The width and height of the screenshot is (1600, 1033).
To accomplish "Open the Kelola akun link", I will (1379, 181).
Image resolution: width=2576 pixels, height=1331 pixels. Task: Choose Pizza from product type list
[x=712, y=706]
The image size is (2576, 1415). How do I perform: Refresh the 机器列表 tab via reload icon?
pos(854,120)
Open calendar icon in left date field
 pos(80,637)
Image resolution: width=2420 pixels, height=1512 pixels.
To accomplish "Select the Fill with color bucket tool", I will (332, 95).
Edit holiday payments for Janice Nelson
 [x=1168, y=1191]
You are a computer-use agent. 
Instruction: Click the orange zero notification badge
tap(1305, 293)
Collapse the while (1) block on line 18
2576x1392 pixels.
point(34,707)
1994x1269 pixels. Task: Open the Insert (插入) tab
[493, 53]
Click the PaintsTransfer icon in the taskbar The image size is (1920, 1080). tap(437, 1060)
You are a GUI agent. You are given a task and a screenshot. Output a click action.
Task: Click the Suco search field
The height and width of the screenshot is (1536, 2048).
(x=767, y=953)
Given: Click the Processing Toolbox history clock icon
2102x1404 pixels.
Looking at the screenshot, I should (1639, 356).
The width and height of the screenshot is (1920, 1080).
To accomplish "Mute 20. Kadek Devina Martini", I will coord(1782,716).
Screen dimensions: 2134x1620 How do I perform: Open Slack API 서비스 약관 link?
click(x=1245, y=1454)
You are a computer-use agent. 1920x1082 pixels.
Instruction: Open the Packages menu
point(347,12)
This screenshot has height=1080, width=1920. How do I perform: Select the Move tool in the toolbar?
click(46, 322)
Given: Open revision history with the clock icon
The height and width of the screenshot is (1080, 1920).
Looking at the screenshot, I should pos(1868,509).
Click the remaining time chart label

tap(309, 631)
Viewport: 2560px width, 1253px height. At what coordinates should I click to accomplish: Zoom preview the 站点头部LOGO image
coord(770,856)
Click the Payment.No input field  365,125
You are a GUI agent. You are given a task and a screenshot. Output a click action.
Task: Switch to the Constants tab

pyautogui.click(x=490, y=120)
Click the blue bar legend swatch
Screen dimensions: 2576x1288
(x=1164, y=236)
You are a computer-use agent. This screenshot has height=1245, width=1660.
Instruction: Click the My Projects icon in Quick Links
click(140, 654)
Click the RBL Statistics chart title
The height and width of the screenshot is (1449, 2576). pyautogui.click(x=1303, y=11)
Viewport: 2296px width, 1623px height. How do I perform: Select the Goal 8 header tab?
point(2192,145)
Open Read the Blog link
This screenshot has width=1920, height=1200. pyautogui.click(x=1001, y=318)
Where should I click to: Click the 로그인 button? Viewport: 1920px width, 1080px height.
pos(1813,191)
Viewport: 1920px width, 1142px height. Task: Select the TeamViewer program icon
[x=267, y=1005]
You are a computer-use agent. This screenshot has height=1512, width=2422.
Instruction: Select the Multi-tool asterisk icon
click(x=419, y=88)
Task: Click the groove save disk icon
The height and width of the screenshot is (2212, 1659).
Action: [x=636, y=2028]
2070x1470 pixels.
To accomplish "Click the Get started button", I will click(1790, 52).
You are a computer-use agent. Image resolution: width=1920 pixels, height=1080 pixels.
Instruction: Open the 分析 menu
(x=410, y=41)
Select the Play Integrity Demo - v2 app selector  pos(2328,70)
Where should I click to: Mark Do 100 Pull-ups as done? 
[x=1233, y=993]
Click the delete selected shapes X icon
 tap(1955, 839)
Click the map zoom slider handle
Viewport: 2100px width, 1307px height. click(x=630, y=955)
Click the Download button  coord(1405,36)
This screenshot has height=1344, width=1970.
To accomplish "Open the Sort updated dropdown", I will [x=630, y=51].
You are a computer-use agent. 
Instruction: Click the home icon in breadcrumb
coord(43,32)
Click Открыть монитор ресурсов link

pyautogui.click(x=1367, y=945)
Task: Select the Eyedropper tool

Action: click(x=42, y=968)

- - -

YOUR OBJECTIVE:
Nothing outside this range should appear: the lines from the start of the listing through the line with "has height=1245, width=1660.", each reproduced exactly, both ends included.

RESPONSE TO THE EXERCISE:
The width and height of the screenshot is (1600, 1033).
To accomplish "Open the Kelola akun link", I will (1379, 181).
Image resolution: width=2576 pixels, height=1331 pixels. Task: Choose Pizza from product type list
[x=712, y=706]
The image size is (2576, 1415). How do I perform: Refresh the 机器列表 tab via reload icon?
pos(854,120)
Open calendar icon in left date field
 pos(80,637)
Image resolution: width=2420 pixels, height=1512 pixels.
To accomplish "Select the Fill with color bucket tool", I will (332, 95).
Edit holiday payments for Janice Nelson
 [x=1168, y=1191]
You are a computer-use agent. 
Instruction: Click the orange zero notification badge
tap(1305, 293)
Collapse the while (1) block on line 18
2576x1392 pixels.
point(34,707)
1994x1269 pixels. Task: Open the Insert (插入) tab
[493, 53]
Click the PaintsTransfer icon in the taskbar The image size is (1920, 1080). tap(437, 1060)
You are a GUI agent. You are given a task and a screenshot. Output a click action.
Task: Click the Suco search field
The height and width of the screenshot is (1536, 2048).
(x=767, y=953)
Given: Click the Processing Toolbox history clock icon
2102x1404 pixels.
Looking at the screenshot, I should (1639, 356).
The width and height of the screenshot is (1920, 1080).
To accomplish "Mute 20. Kadek Devina Martini", I will coord(1782,716).
Screen dimensions: 2134x1620 How do I perform: Open Slack API 서비스 약관 link?
click(x=1245, y=1454)
You are a computer-use agent. 1920x1082 pixels.
Instruction: Open the Packages menu
point(347,12)
This screenshot has height=1080, width=1920. How do I perform: Select the Move tool in the toolbar?
click(46, 322)
Given: Open revision history with the clock icon
The height and width of the screenshot is (1080, 1920).
Looking at the screenshot, I should pos(1868,509).
Click the remaining time chart label

tap(309, 631)
Viewport: 2560px width, 1253px height. At what coordinates should I click to accomplish: Zoom preview the 站点头部LOGO image
coord(770,856)
Click the Payment.No input field  365,125
You are a GUI agent. You are given a task and a screenshot. Output a click action.
Task: Switch to the Constants tab

pyautogui.click(x=490, y=120)
Click the blue bar legend swatch
Screen dimensions: 2576x1288
(x=1164, y=236)
You are a computer-use agent. This screenshot has height=1245, width=1660.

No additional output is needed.